(Aim): Rewrite the lines below, changing every "icon" to "button" and keeping everything else the same. Leave out the pictures.
BEGIN Provided entries
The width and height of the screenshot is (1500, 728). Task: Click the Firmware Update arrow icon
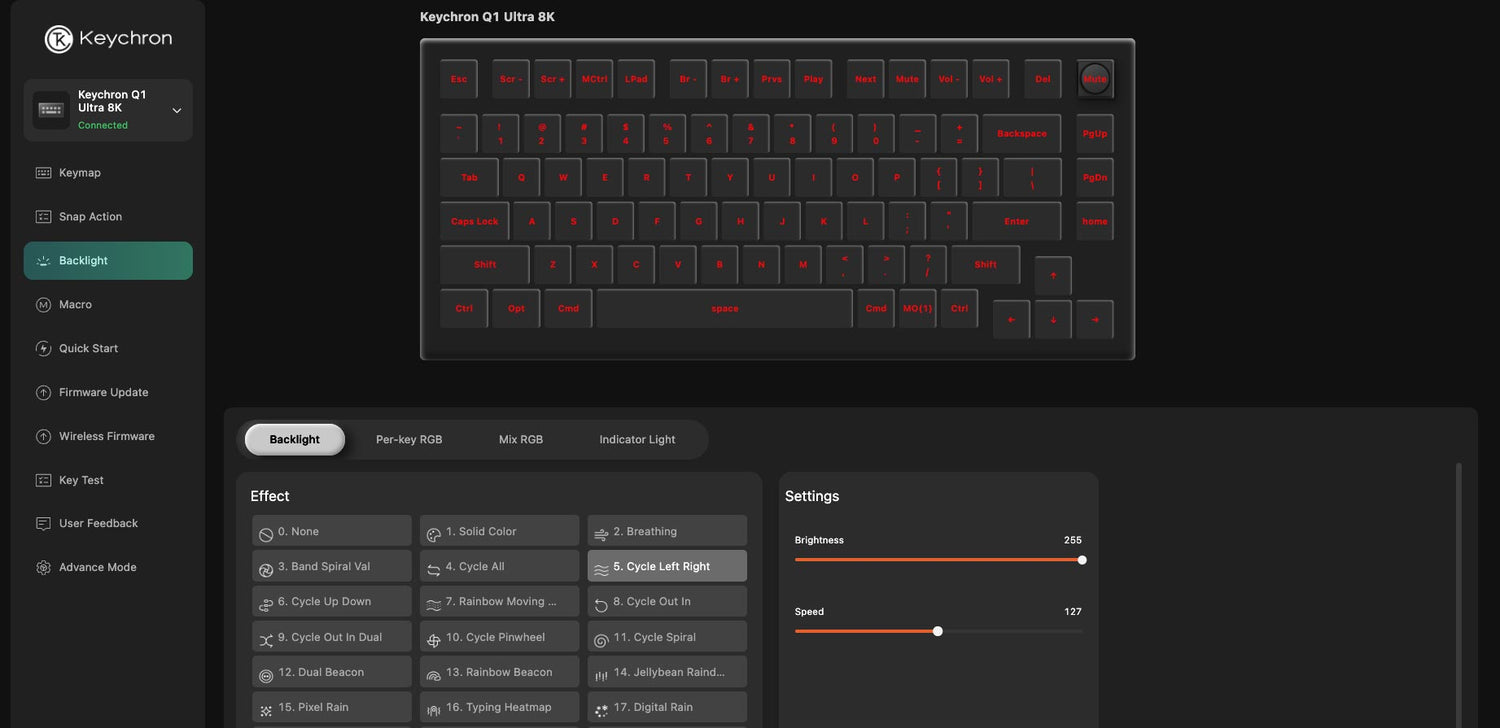(x=43, y=393)
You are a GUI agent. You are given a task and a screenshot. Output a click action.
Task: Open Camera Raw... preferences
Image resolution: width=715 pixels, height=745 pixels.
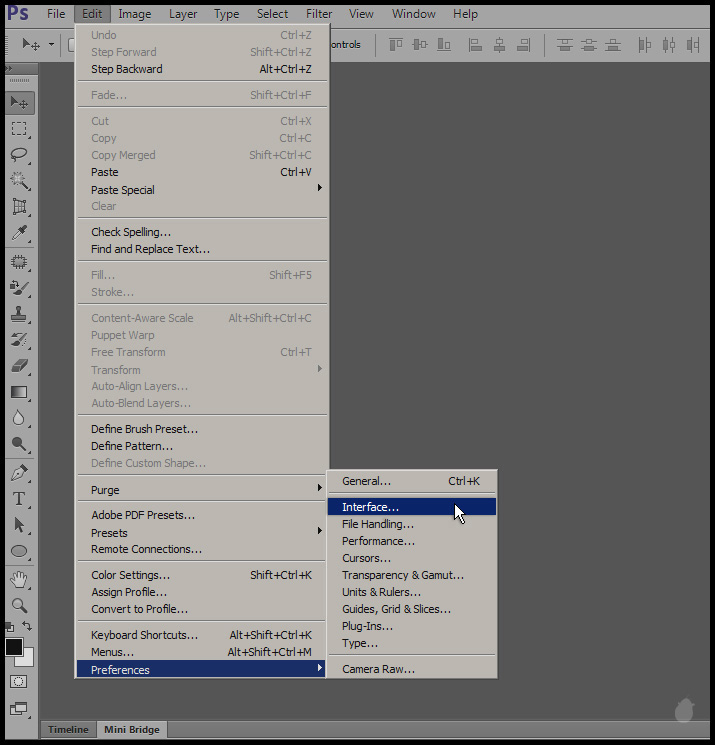(378, 669)
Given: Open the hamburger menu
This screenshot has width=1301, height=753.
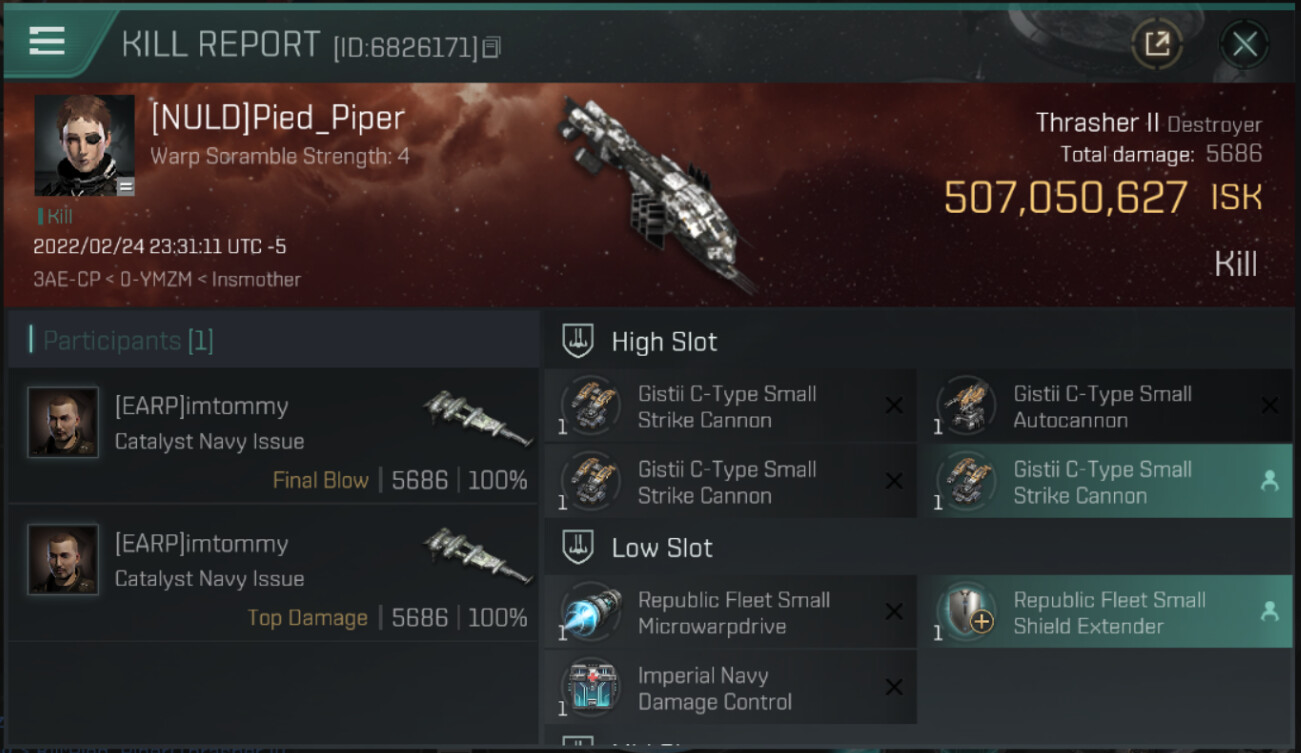Looking at the screenshot, I should [47, 41].
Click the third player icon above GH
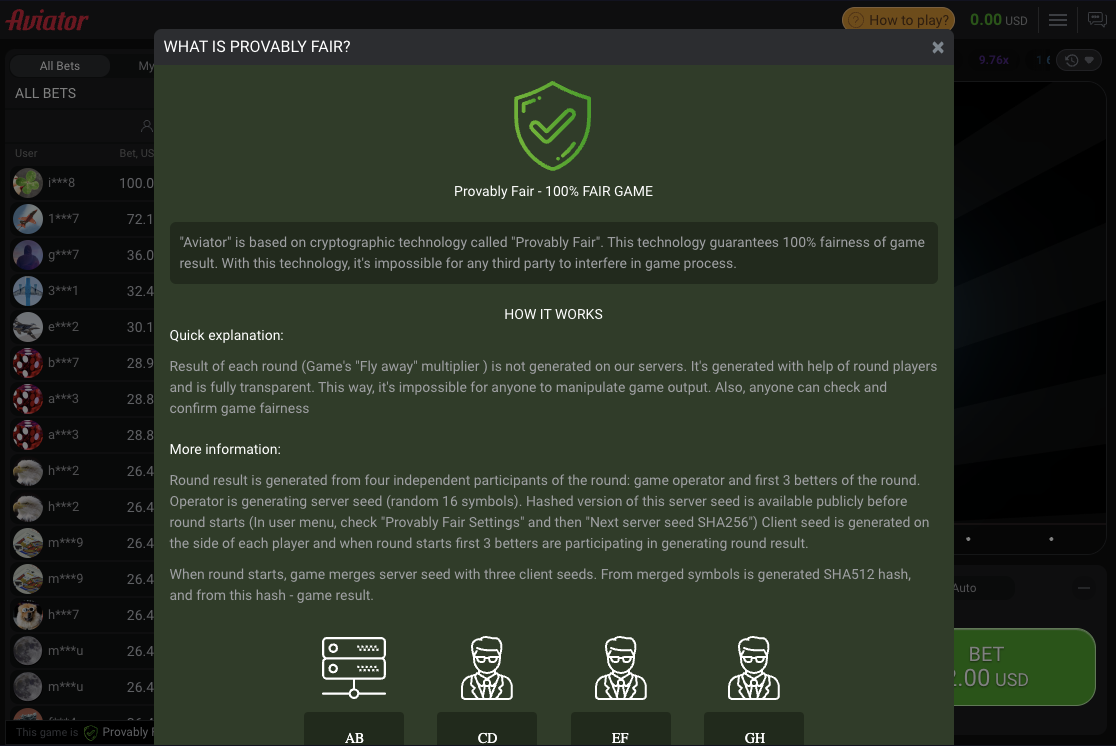The width and height of the screenshot is (1116, 746). [754, 667]
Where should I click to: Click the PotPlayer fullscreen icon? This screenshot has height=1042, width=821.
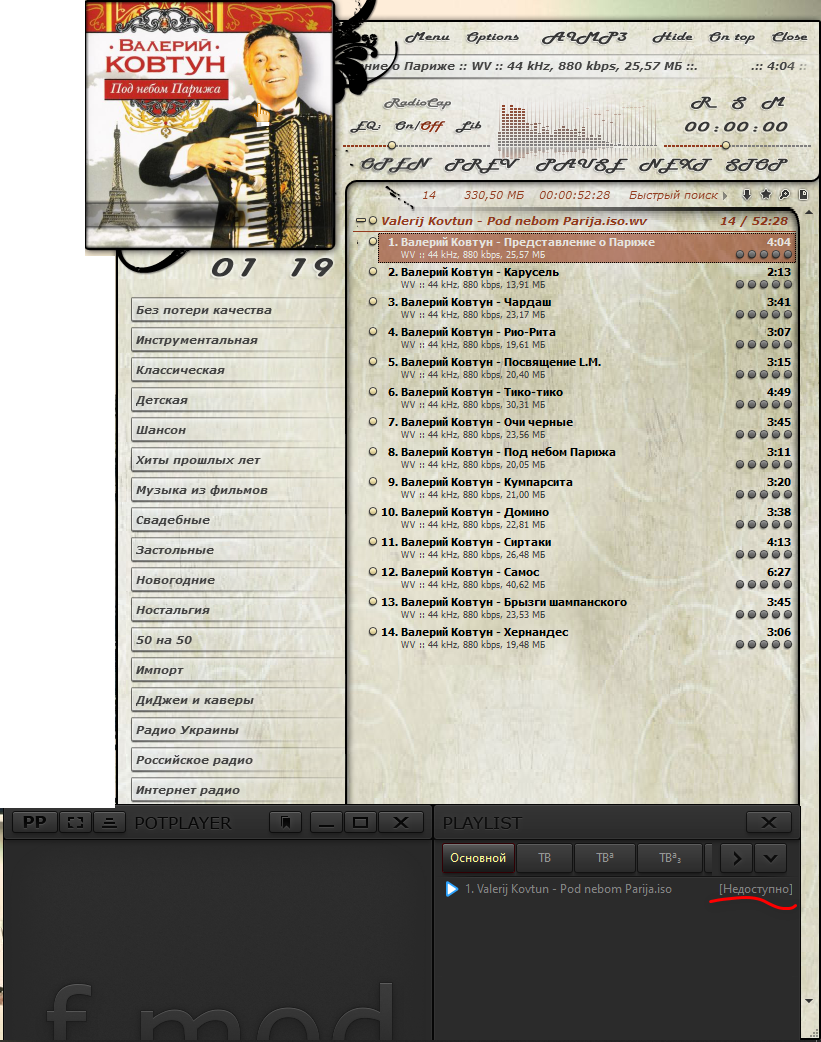(73, 822)
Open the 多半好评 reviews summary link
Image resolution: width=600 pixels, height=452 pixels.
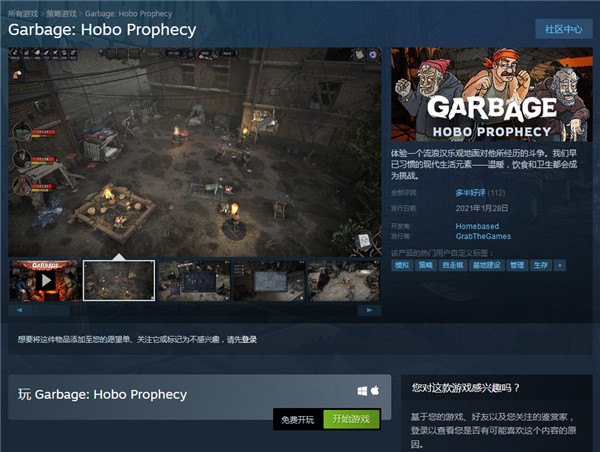click(470, 193)
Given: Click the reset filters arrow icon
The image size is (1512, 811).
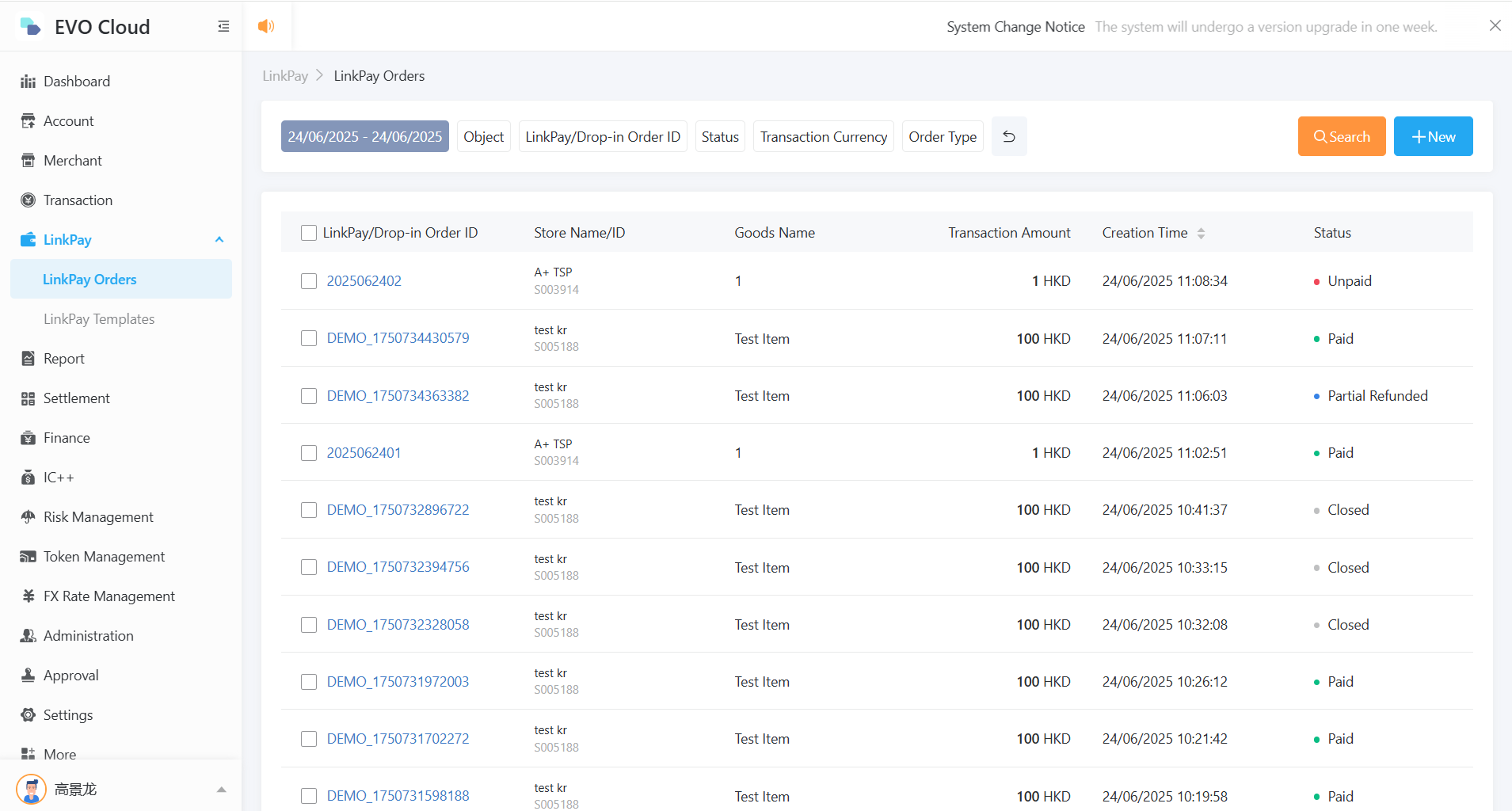Looking at the screenshot, I should 1009,137.
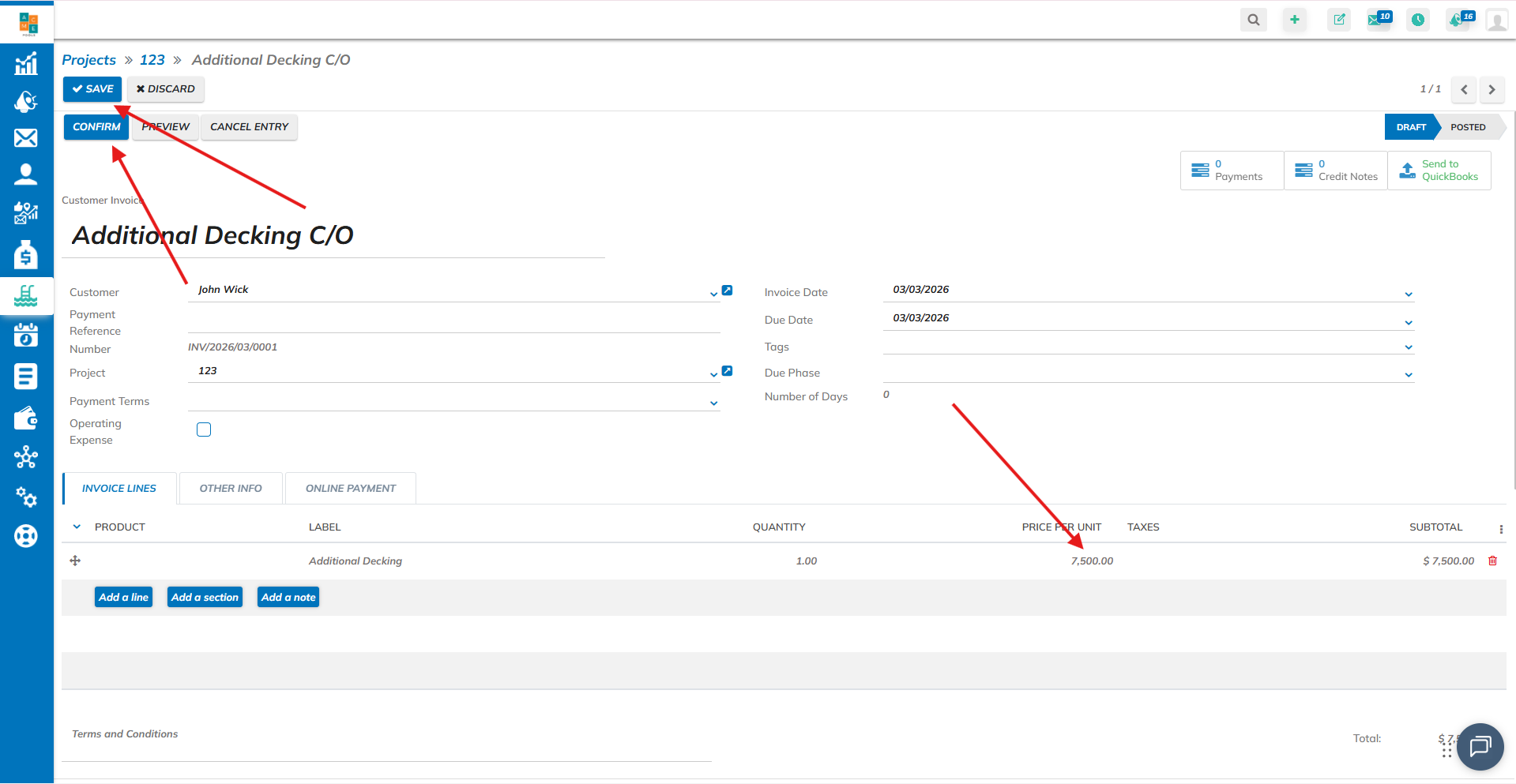This screenshot has width=1516, height=784.
Task: Click the drag handle on Additional Decking line
Action: (x=75, y=561)
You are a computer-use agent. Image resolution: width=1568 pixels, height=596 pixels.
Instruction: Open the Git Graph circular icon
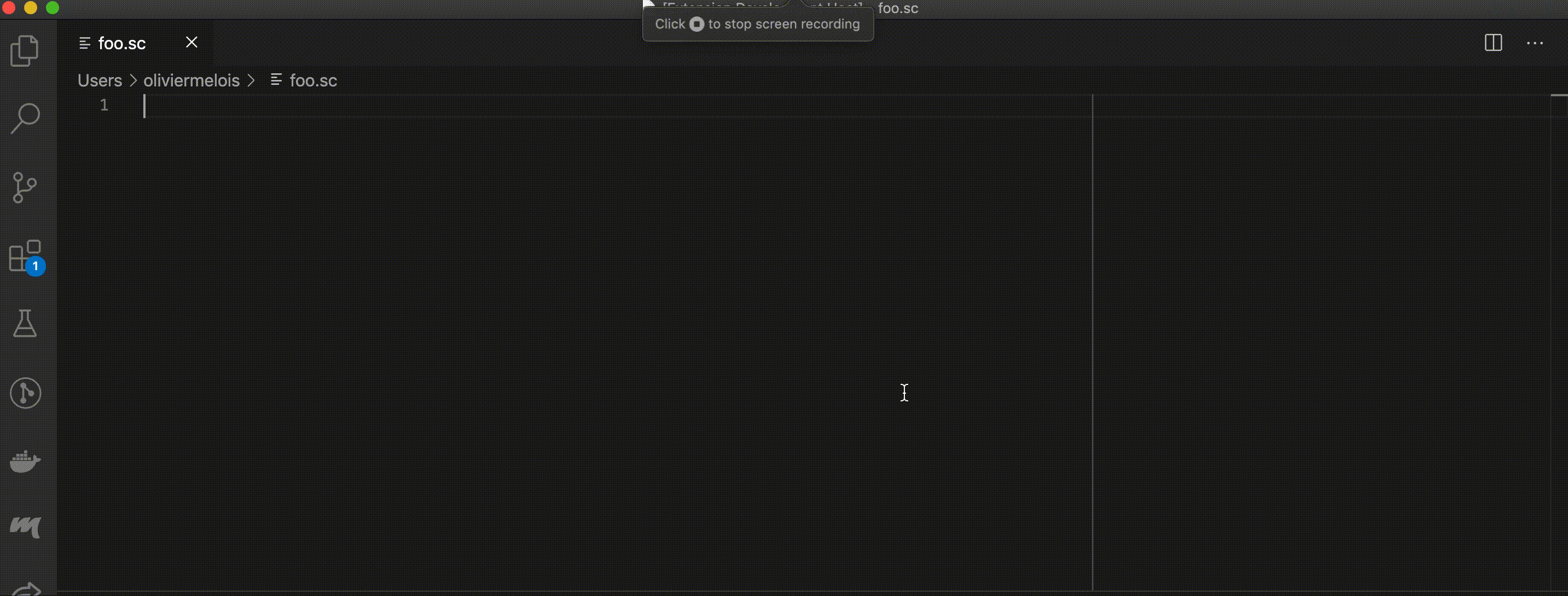pyautogui.click(x=25, y=393)
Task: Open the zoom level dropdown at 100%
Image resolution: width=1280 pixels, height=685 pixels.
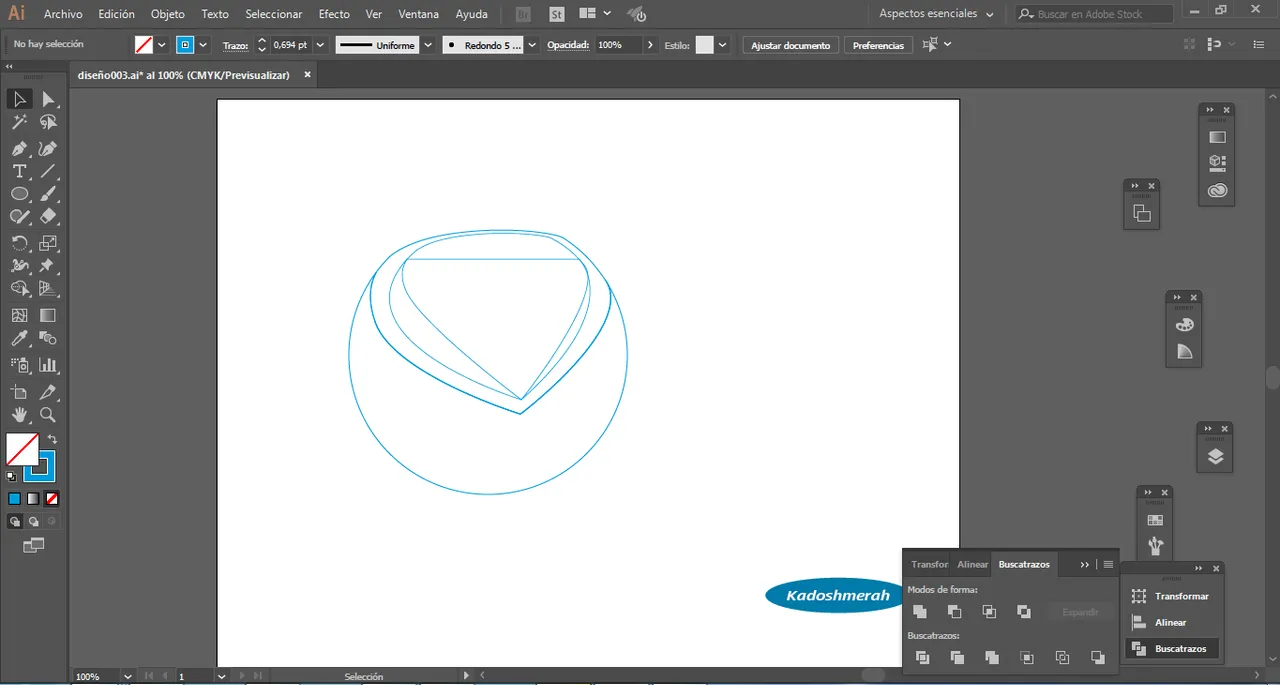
END Provided entries
(Problem solution):
The width and height of the screenshot is (1500, 728). Task: Click the Firmware Update arrow button
(x=43, y=393)
You are a GUI agent. You are given a task and a screenshot. Output a click action.
Task: Open Camera Raw... preferences
Image resolution: width=715 pixels, height=745 pixels.
(378, 669)
Given: Open the hamburger menu
This screenshot has width=1301, height=753.
Looking at the screenshot, I should [47, 41].
Click the third player button above GH
The width and height of the screenshot is (1116, 746). [754, 667]
Where should I click to: Click the PotPlayer fullscreen button? This screenshot has height=1042, width=821.
(73, 822)
Open the 多半好评 reviews summary link
Image resolution: width=600 pixels, height=452 pixels.
click(470, 193)
Given: Click the reset filters arrow button
The image size is (1512, 811).
Looking at the screenshot, I should 1009,137.
This screenshot has width=1516, height=784.
Task: Click the drag handle on Additional Decking line
Action: (x=75, y=561)
You are a computer-use agent. Image resolution: width=1568 pixels, height=596 pixels.
Instruction: Open the Git Graph circular button
pyautogui.click(x=25, y=393)
Task: Open the zoom level dropdown at 100%
Image resolution: width=1280 pixels, height=685 pixels.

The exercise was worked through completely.